In 2012 pianist Andreas Eggertsberger was diagnosed with focal dystonia. After five years of intensive therapy and basically re-learning the piano, Eggertsberger considered himself healed and returned to performing, resulting in his debut solo CD for Gramola. Without knowing of the pianist’s affliction, you’d never suspect anything unusual, amiss, or even slightly compromised.
Schumann’s Kreisleriana has many memorable moments. The opening abounds with fanciful rubatos and inner voice action, while the second movement’s mood swings between sections are vividly characterized. Eggertsberger also handles No. 3’s lyrical central section sensitively, and cogently aligns No. 5’s restless imitative writing, albeit without the scurrying animation of Martha Argerich or Evgeny Kissin. And judging from No. 7’s insouciantly dispatched rapid counterpoint, Eggertsberger’s left hand appears to be operating at full capacity. Not a Kreisleriana on the rarefied levels of Horowitz, Lupu, or Perahia, to be sure, but certainly idiomatic and well played.

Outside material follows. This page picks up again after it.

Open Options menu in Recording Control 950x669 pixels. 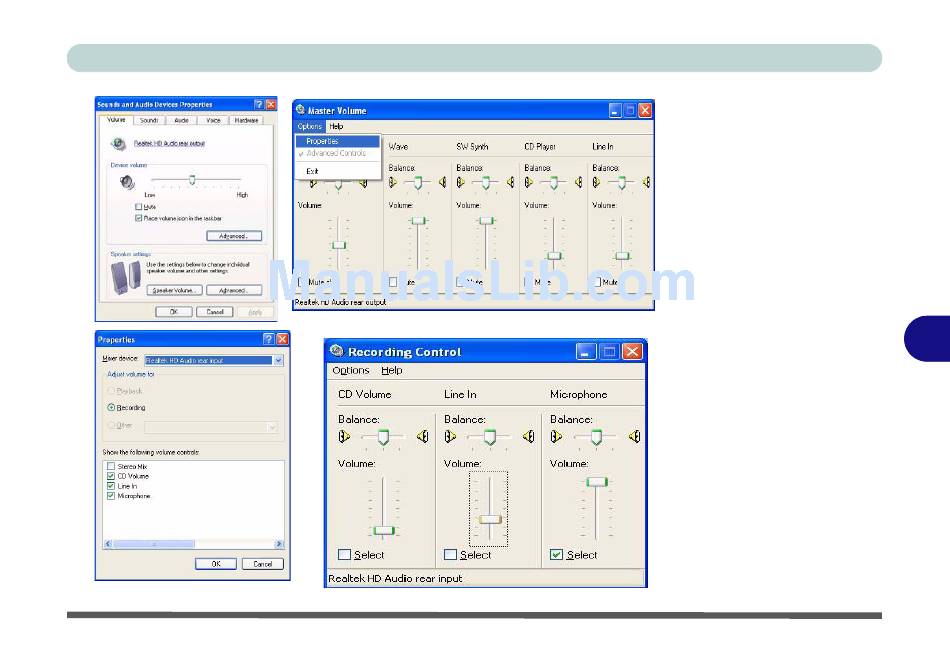click(x=351, y=371)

Unfortunately, the Schubert A major sonata performance is nowhere near as good. While the pianist shapes the long first movement to appreciably less mannered and tortured effect than in Alexander Lonquich’s recent recording, his heavy-handed touch and square phrasing lacks the flow and variety we hear from Pollini or Zimerman. Eggertsberger’s slow movement may not plumb the music’s darkest and most desolate corners, yet the wailing chromatic scales in the central climax still convey a shattering impact. But why does Eggertsberger make those superfluous ritards that deflate certain phrases in the Scherzo after they take wing? Eggertsberger’s doggedly accented downbeats help reduce the Allegretto finale’s melodic poetry into prose. While this disc represents a moving human triumph on many levels, how will this very fine second-tier Kreisleriana and unmemorable Schubert A major fare in the face of superior catalogue competition?